THE PAST 12 MONTHS featured some relatively grim milestones— including the highest inflation in four decades and the first truly durable bear market since the Great Recession. That concatenation of bad news poses two challenges for investing pros: They need to figure out where to find positive returns, and they need to talk their clients out from under their proverbial beds. Neither of those prospects daunted our experts. Indeed, they were united in the view that a rough 2022 could pave the way for a better 2023—for stocks, society, and our psyches.
Joining us for this year’s panel were Josh Brown, CEO of Ritholtz Wealth Management; Georgia Lee Hussey, founder and CEO of Modernist Financial; and Savita Subramanian, head of U.S. equity and quantitative strategy as well as global ESG research at Bank of America Merrill Lynch. Edited excerpts from the conversation follow; read more at Fortune.com.
FORTUNE: The markets have been in a long downward trend, and none of us, as adult investors, has ever coped with inflation this high. Did the three of you see this coming?
SAVITA SUBRAMANIAN: We shifted to a fairly bearish outlook by the end of last year. We were starting to see inflation like we'd never seen in our careers, plus the relationship between the market multiple and the inflation rate was completely out of whack. We had an S&P 500 P/E of somewhere above 20, and a CPI that was around 9%; it just seemed really untenable.

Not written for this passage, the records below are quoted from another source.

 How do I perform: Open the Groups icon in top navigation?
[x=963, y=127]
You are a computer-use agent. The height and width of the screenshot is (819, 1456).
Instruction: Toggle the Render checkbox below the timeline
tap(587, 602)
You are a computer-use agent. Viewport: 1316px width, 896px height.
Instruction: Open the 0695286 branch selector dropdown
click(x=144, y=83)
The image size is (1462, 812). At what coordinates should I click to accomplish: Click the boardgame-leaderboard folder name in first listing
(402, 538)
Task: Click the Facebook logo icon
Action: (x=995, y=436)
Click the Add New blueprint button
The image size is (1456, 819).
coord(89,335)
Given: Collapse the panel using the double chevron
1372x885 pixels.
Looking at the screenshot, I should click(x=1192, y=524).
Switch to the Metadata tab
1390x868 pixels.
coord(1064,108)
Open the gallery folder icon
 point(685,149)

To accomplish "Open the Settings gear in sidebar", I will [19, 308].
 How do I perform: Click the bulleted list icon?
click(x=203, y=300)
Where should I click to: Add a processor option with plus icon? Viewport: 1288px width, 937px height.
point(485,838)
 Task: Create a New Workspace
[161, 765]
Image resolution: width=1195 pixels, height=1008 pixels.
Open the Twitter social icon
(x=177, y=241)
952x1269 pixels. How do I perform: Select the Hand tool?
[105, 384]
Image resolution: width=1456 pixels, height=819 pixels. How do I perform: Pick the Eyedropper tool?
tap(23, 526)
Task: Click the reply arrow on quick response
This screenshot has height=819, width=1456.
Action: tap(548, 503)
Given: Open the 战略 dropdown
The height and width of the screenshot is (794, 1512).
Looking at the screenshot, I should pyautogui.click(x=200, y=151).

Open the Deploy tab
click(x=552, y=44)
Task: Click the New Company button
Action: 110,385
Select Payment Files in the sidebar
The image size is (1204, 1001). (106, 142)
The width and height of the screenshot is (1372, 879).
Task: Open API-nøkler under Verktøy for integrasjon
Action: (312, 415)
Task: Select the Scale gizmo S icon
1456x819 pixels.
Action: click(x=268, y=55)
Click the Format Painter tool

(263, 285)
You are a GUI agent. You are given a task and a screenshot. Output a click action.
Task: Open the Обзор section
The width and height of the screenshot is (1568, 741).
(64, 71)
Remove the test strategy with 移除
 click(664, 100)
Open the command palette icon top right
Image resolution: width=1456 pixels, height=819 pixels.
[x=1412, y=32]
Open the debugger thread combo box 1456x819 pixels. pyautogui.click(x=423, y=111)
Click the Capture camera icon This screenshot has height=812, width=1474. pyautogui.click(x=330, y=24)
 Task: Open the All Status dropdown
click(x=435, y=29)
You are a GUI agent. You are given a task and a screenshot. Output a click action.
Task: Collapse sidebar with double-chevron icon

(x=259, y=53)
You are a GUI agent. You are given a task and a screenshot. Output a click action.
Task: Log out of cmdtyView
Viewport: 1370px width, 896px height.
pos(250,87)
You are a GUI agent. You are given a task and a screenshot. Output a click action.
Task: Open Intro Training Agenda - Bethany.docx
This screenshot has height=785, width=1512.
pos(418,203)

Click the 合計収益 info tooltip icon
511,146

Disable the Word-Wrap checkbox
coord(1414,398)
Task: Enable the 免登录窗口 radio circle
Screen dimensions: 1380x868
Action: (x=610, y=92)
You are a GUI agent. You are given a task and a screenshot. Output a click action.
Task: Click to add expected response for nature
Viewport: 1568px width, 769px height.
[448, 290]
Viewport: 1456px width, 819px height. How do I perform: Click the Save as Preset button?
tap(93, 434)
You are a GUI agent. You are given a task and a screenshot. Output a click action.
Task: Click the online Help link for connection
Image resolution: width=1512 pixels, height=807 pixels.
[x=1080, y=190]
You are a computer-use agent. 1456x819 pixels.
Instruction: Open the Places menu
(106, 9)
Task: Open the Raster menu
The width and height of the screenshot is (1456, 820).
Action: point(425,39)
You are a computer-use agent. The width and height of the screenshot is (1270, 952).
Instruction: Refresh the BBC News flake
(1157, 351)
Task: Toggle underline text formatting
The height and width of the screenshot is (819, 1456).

It also smacked of 1999-2000. It was the same feeling of: Growth stocks are gonna go up forever, megacap tech is all you want to buy. These companies didn’t necessarily have strong earnings today, but had these promises of fantastic growth. And that was awesome in an environment of very low interest rates. But as the cost of capital rises, it becomes more problematic to take that bet.